Dix-huit mois plus tard, le constat est toujours aussi favorable. "Dans tout ce qu'il a entrepris, je ne vois rien qui ne relève de la droite dure", estime Serge Federbusch, ne trouvant donc pas grand chose à redire aux débats qui ont fait polémique, sur l'immigration, sur la carte judiciaire ou sur la réforme des universités. Il ne fait même pas un drame de la "rétrogradation" de son champion du secrétariat d'Etat à la Coopération à celui des Anciens combattants, pour des propos jugés en haut lieu trop virulents contre la "Françafrique" et dont s'étaient offusqués certains chefs d'Etat du continent noir (lire: Françafrique: Bockel recalé).

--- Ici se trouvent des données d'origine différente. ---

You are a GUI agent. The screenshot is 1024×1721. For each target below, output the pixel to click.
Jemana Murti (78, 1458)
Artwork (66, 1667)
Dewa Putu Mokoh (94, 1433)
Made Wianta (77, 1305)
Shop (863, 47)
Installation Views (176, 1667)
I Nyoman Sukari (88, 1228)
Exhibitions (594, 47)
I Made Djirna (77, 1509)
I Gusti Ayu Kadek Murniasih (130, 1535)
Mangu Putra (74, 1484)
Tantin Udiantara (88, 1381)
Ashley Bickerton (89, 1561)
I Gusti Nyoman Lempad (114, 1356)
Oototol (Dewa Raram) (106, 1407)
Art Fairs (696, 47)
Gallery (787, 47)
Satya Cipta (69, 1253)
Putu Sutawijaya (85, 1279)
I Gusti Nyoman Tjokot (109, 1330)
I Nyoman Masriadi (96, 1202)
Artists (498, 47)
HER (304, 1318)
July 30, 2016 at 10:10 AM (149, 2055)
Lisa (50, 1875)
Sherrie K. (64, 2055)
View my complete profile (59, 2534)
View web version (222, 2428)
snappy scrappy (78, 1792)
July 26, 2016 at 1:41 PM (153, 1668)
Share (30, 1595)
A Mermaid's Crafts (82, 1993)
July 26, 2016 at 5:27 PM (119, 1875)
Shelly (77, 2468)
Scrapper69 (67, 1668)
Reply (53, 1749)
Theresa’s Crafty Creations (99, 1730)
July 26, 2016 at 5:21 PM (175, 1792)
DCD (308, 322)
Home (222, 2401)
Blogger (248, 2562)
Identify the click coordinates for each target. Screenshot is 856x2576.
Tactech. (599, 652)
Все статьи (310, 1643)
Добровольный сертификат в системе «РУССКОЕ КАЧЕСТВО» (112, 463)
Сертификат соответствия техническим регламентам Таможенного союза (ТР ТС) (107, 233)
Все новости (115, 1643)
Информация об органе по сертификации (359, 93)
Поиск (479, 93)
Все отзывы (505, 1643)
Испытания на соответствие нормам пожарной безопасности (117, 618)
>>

"Il a effectivement ressenti cela comme une forme de sanction, il en a été meurtri", reconnaît tout de même Francine Girond. Pas au point, toutefois, de quitter le gouvernement. "Parce qu'il n'est pas Jospin. Il y a d'autres façons de faire que de claquer la porte", grince Serge Federbusch, décidément impitoyable contre ses anciens "camarades". Dominique Reynié avance une autre explication: "Au PS, Bockel vivait à l'intérieur d'un grand parti de gouvernement qui l'ignorait. Actuellement, il vit au crochet d'un autre grand parti de gouvernement, mais celui-ci lui accorde un peu de considération." C'est déjà ça.